● **Aim**: In the listing below, switch every "screenshot" to "screen capture" and change nothing else. Leave the pictures out of your answer.

● **Some records**:
________
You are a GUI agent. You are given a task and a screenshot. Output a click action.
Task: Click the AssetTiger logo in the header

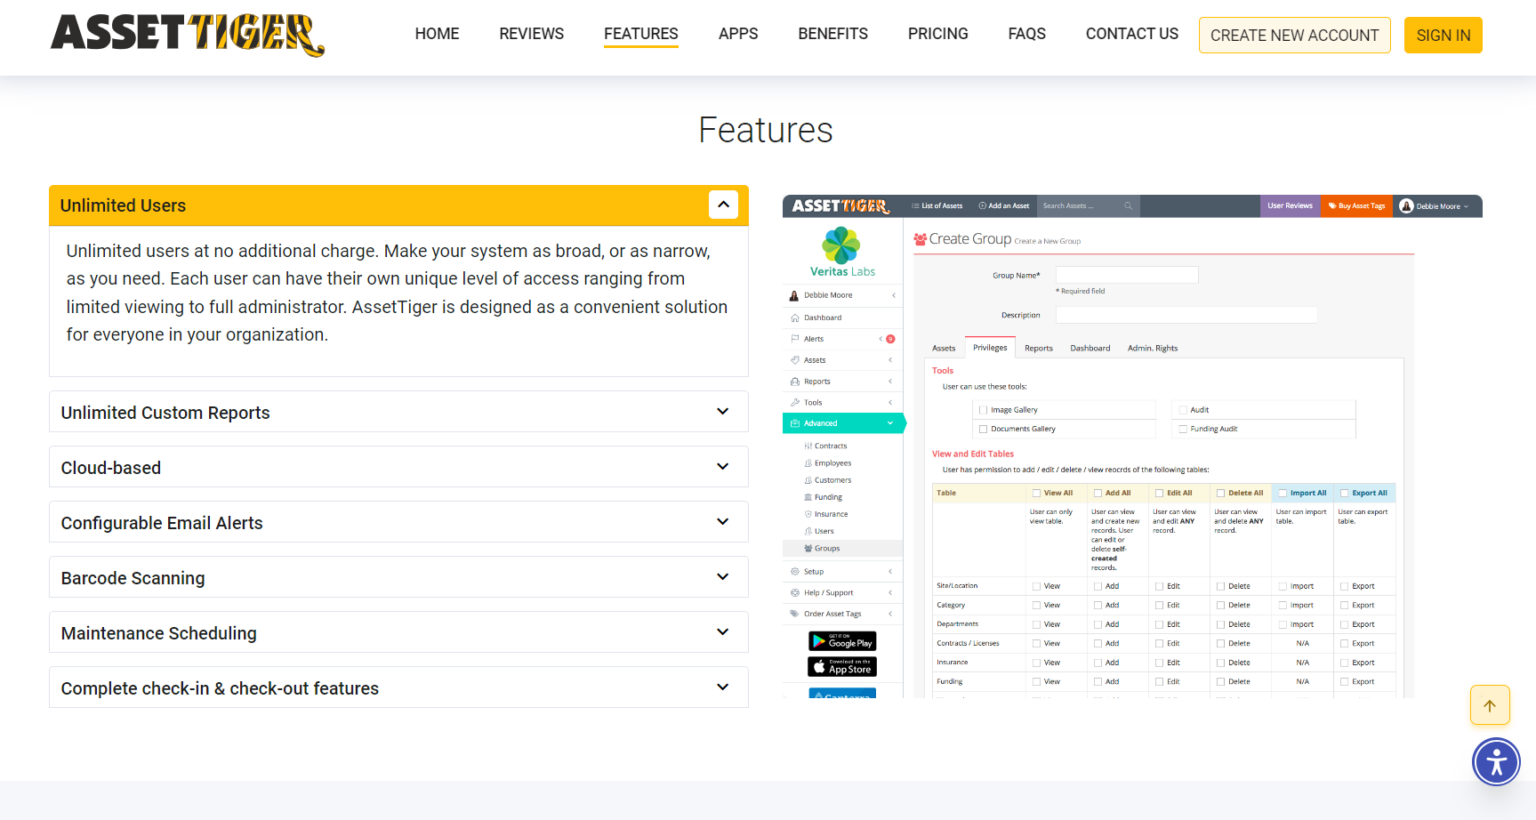[x=186, y=35]
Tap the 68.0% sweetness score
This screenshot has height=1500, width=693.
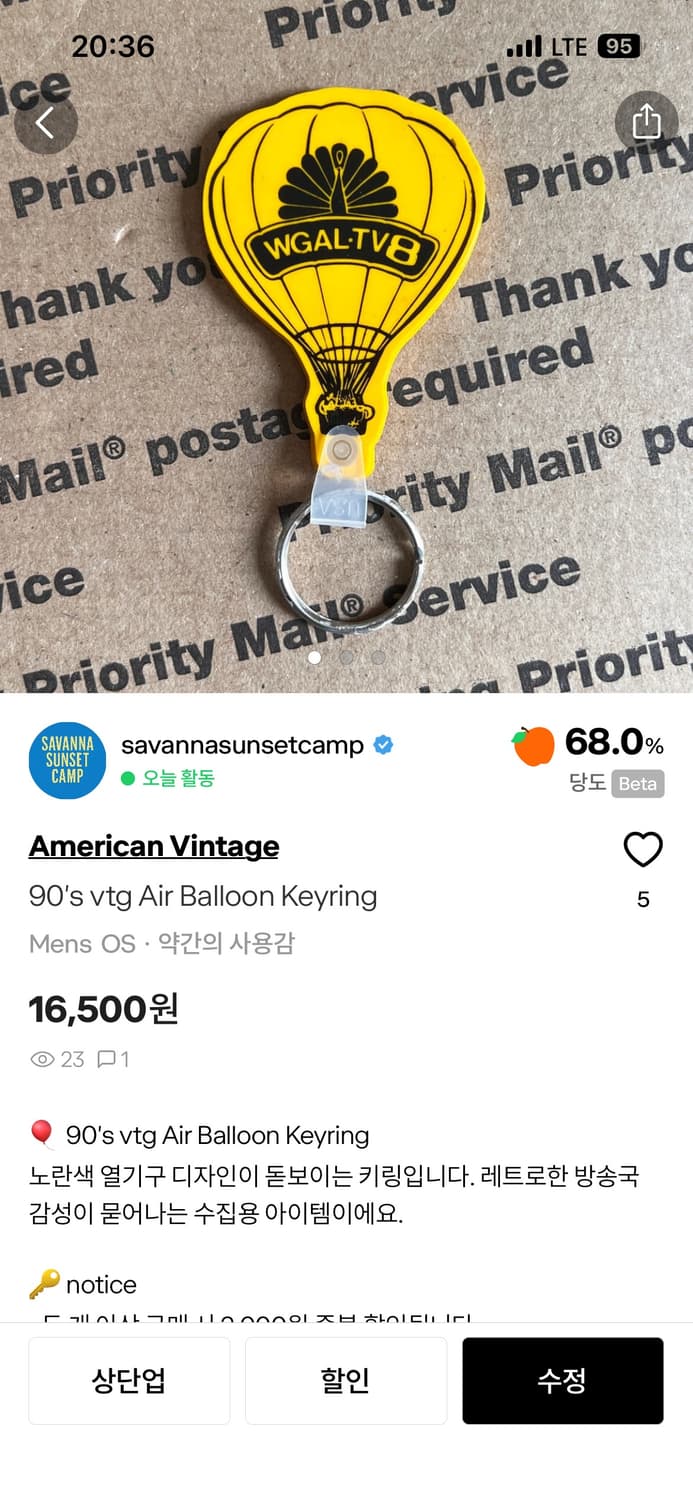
________
● **Answer in full**:
You are a GUI agent. You are given a task and a screen capture. Output a click action.
Task: Click the AssetTiger logo in the header

[x=186, y=35]
Tap the 68.0% sweetness score
This screen capture has height=1500, width=693.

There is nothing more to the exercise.